As for free energy, it subsists to a designated and a tautological4 brain theory (Friston 2010, in Alexander 2018:1), a clue that is buttoned up by: ‘nearly every aspect of [brain] autonomy and physiology starts to make sense’ (Friston 2010, in Alexander 2018). Therefore, the supplier (God through evolutionary processes) of the dexterity of biological systems is counteracting a natural proclivity to chaos or disorder. A paragon of how life inexorably and emergently originates from the primordial soup5 and an authenticated life story of Isaac Asimov’s6 psychohistory.7 And it is from here that I get the inclination that a responsibility of the enigma that is free energy as a sophisticated entropy persistence to be pre-owned in various and sundry measurements. Free energy, to me in this article, is then an infinite mathematical, as well as a metaphysical concept, in my own satisfied and convinced Bayesian8 understanding of its comparison.9 This brings me to the structure of this article.
Structure of this article10
To answer my question of whether we are made of organs, metabolic systems, cells, atoms, memories or passions, I will make use of two structures, namely: (1) the predictive processing theories of the brain as free energy, and (2) the work of Wentzel J. van Huyssteen to explore an answer to my question from within these structures.
Within the first structure regarding the predictive theories of the brain, I specifically work from the vantage point of the neuroscientist Karl Friston,11 from the brilliant article written by Scott Alexander12 God help us, let’s try to understand Friston on free energy (2018). In short, Friston is helping to sense the entropy13 of metaphysical entities in the human brain. And therefore, will this information be able to assist me as an author to deduce a ‘yes’ or a ‘no’ at the end of this article?
The second structure has its origin within four very important and sublime works from the South African theologian Wentzel J. van Huyssteen namely: (1) Duet or Dual? Theology and science in a postmodern world (1998a); (2), Rethinking religion, and science: Six models for the current dialogue (1998b); (3) Faith and knowledge: Our common evolutionary heritage (2000) and lastly (4) Alone in the world? Human uniqueness in science and theology (2006).
Hence, before we entertain the first structure, I would like to set a backdrop that will resonate with these two structures as it will then be more relevant in this article. This backdrop has to do with the changes in Western culture perception that have potentially altered, at least three major landscapes of Western Christian theology. My reason for doing this here has to do with the integrated expectation of interwovenness and juxtaposing that all two these structures presuppose and therefore predispose humans’ needs for an acknowledgement of these structures in their epistemological (what we think we know) impact in their search for the meaning of their world and therefore survival. And yet again, even before this, that is free energy, is it important to mention precisely these three distinctive theological shifts that were made to enhance my own answer in this article? These shifts have relevance to the Gaia theory.
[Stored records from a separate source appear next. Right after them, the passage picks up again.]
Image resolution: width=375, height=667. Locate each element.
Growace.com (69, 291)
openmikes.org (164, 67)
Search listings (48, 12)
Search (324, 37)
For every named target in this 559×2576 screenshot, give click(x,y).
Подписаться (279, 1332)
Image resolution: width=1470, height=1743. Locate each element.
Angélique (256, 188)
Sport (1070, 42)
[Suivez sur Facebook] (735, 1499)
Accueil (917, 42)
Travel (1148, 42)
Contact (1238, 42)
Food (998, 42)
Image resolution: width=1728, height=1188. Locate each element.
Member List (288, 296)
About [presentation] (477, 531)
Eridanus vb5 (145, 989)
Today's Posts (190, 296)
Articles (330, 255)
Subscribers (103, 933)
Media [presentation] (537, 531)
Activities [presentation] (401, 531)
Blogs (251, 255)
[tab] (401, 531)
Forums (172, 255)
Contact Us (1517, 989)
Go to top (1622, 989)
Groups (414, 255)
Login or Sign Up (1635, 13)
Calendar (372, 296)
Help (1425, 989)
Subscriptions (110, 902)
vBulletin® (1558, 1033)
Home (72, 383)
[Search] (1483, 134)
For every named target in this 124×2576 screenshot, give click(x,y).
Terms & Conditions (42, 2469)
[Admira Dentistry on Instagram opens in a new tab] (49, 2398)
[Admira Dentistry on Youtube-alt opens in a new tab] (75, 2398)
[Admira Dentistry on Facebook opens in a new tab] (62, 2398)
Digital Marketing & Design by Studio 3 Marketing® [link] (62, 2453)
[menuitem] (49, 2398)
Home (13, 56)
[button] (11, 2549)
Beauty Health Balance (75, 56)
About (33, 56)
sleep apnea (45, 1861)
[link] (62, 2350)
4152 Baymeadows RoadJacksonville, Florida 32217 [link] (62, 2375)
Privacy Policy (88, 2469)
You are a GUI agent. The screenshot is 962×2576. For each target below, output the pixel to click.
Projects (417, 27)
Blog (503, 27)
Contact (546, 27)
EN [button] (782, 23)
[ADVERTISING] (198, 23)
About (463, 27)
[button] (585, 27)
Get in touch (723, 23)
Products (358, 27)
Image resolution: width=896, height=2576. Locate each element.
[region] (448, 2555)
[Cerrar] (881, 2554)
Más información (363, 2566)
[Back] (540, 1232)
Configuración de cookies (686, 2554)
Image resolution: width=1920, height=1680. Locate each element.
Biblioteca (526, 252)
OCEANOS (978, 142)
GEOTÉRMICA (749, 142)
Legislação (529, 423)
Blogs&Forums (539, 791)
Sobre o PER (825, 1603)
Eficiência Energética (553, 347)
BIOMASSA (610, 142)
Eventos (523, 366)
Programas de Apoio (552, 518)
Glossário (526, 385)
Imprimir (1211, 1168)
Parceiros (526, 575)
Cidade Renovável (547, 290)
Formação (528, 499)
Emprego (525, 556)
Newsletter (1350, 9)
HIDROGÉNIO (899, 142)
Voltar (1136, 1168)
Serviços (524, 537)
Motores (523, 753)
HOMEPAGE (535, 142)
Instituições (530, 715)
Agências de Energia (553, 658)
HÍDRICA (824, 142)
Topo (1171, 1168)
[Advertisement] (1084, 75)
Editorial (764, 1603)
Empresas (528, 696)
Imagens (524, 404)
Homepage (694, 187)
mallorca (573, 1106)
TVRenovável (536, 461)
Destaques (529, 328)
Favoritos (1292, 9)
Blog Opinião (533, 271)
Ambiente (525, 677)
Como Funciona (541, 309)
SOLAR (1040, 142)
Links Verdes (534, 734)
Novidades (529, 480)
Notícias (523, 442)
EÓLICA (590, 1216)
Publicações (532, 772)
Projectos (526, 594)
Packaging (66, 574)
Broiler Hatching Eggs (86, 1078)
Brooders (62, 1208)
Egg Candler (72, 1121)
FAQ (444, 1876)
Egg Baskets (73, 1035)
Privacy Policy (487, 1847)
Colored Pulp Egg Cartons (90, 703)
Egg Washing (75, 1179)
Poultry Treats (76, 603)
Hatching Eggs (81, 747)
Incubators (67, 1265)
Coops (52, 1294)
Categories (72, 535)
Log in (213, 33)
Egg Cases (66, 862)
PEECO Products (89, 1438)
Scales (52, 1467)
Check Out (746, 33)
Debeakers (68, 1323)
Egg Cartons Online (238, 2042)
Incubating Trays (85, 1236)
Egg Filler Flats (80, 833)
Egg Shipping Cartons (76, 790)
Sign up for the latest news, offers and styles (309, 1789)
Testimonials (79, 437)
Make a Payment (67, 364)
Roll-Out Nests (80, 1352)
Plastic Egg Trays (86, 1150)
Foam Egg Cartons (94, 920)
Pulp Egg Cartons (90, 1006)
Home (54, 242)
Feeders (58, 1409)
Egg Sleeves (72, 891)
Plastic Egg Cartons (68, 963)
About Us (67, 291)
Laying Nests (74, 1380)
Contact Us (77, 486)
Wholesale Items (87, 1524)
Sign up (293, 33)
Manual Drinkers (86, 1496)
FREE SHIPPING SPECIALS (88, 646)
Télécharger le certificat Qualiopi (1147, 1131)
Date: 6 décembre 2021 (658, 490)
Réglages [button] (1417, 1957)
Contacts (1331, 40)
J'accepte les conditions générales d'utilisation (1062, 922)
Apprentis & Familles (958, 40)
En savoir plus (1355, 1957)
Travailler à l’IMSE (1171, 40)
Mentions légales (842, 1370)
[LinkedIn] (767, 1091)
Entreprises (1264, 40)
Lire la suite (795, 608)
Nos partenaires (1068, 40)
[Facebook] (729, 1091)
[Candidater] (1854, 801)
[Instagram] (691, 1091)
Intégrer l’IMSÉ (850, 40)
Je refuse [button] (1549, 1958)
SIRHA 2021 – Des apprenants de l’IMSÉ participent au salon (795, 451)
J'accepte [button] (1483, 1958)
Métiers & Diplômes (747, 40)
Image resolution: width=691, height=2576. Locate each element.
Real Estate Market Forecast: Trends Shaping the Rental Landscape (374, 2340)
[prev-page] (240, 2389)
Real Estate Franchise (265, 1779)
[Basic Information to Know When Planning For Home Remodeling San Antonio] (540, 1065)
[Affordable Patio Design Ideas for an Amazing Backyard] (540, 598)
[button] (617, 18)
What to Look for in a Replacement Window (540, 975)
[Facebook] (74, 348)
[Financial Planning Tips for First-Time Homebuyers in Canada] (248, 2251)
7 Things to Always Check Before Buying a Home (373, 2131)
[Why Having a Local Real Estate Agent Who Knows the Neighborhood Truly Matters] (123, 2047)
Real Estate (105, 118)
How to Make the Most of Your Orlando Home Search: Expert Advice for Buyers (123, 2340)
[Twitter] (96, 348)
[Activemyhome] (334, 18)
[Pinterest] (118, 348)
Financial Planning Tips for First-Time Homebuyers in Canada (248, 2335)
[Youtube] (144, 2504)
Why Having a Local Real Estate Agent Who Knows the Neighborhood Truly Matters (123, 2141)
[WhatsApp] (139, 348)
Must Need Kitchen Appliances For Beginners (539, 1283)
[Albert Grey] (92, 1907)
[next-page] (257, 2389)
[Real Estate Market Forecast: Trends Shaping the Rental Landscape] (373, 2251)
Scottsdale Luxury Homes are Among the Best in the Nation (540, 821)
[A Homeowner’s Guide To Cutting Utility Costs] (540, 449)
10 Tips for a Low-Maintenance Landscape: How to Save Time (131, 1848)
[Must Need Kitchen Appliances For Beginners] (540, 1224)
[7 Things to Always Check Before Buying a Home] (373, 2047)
The Gaia theory: First, second and third shifts and its implications for theology
The backdrop for these three theological implications points to (if one appreciates it or not) that humans cannot presuppose, as perhaps creationists do, that God postulated us on planet Earth in a pre-specified form at a discrete juncture or twinkle in time, in an extraordinaire feat of creation. Humans too, like every other living organism, emanate (emerge) out of an open-endedness of evolutionary processes on planet Earth. And dare I say, if humans dispute or oppose this they will have to ask, why? This means they must then ask about the motives behind their dispute. And if some would imply, that it should make humans more caring for one another as well as all living organisms, then where is the deposition that had this outcome? Actually, the depositions show an entirely different view (the loss of other living organisms through humans’ violence), which is conflicting.
From these three shifts, profound theological implications are tangible
The three major theological implications (shifts) that are very tangible from the vantage point of the Gaia hypothesis are a peculiarly Gaia theory obligation and therefore it necessitates humans to take theological responsibility for the evolution of life through the frugal blending of organisms and their environments.14 Primavesi (2000:xix) rightfully asks: ‘Where were we indeed, as God asks Job, throughout the enormous timescale this implies’?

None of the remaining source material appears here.